## Problem description
Copy out every line of the material below, including the requests, but shift each coordinate in the answers by adding 93 to it. Leave the pictures out of your version.

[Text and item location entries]
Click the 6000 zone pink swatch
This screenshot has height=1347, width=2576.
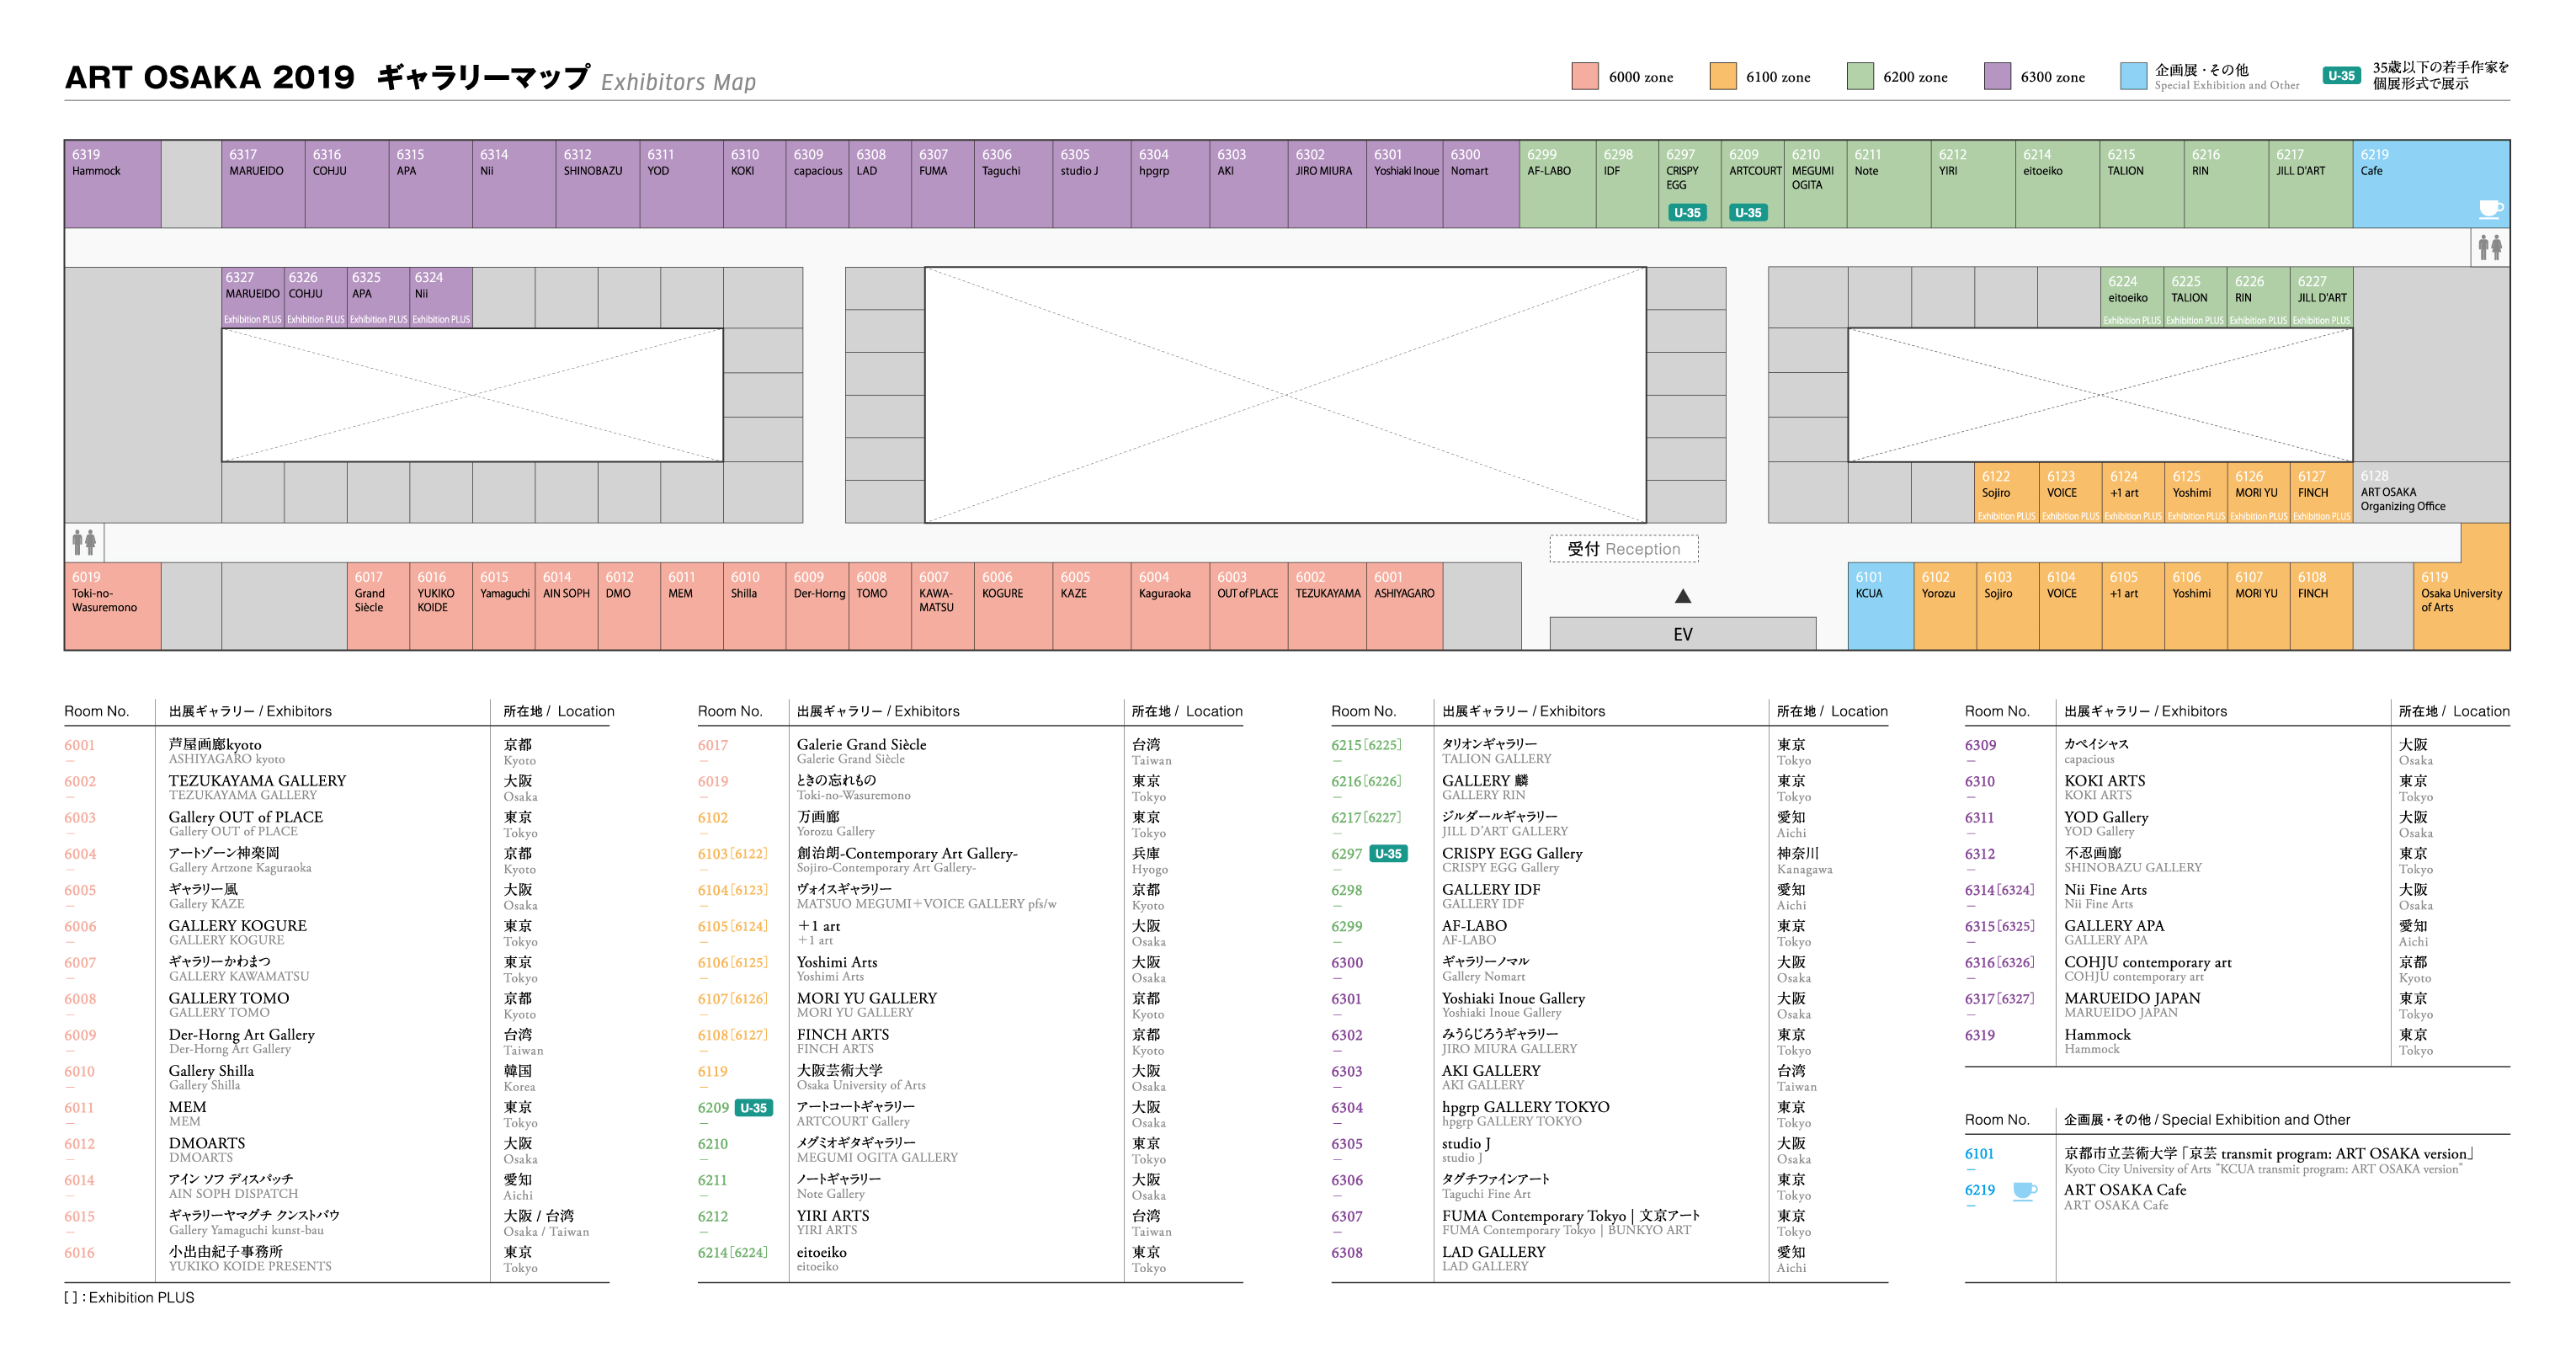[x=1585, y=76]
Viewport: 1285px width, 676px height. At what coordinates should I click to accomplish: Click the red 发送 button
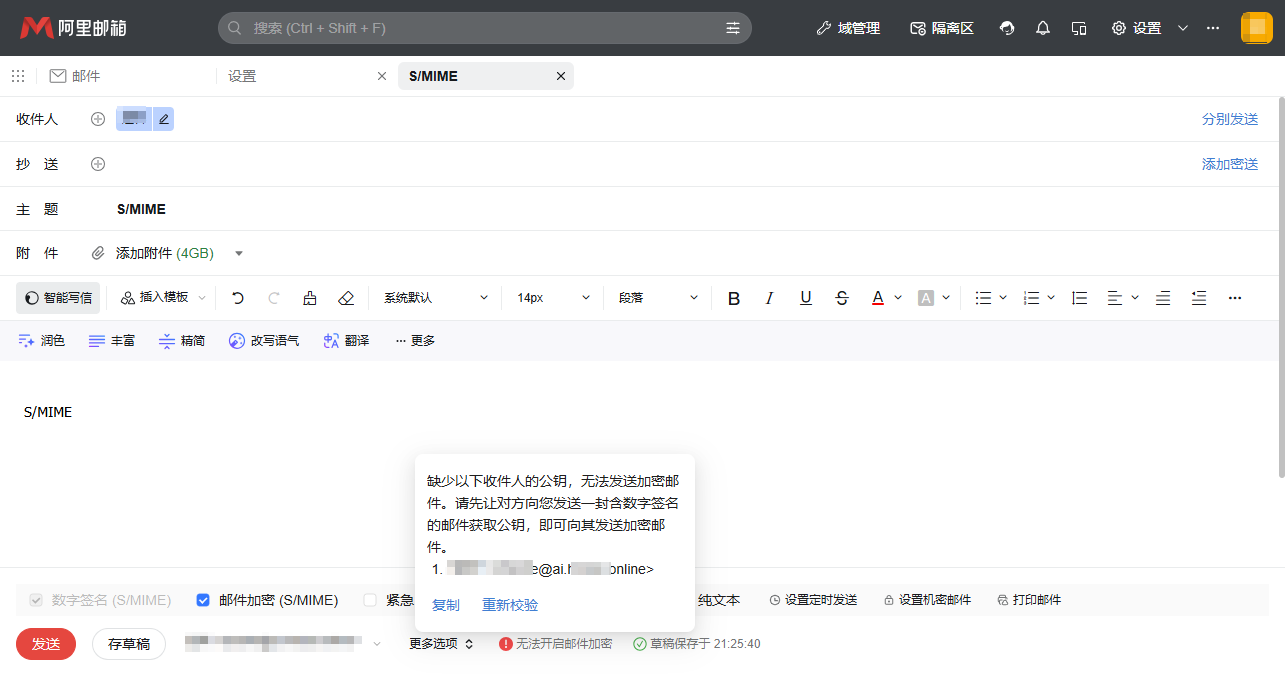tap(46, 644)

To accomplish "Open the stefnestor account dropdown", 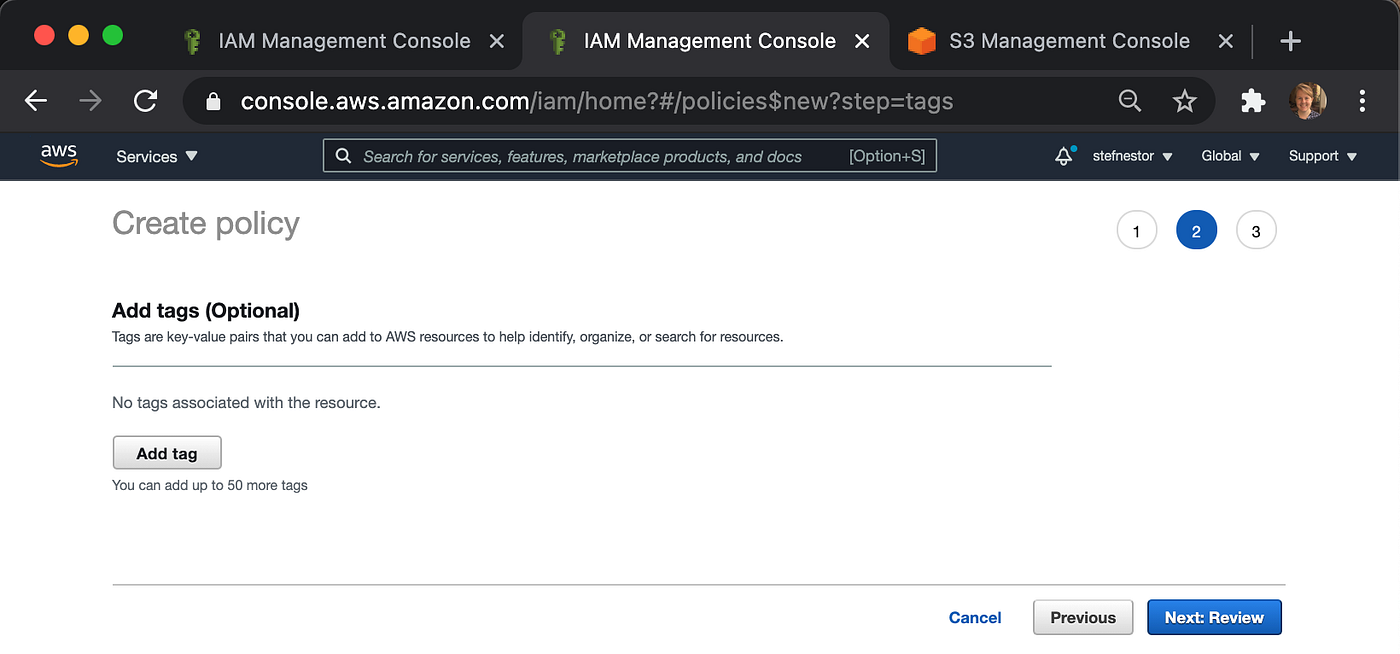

## Answer for this exercise
Click the 6000 zone pink swatch
This screenshot has height=1347, width=2576.
[x=1678, y=169]
Viewport: 1285px width, 676px height. At what coordinates should I click to accomplish: Click the red 发送 button
tap(139, 737)

To accomplish "Open the stefnestor account dropdown", 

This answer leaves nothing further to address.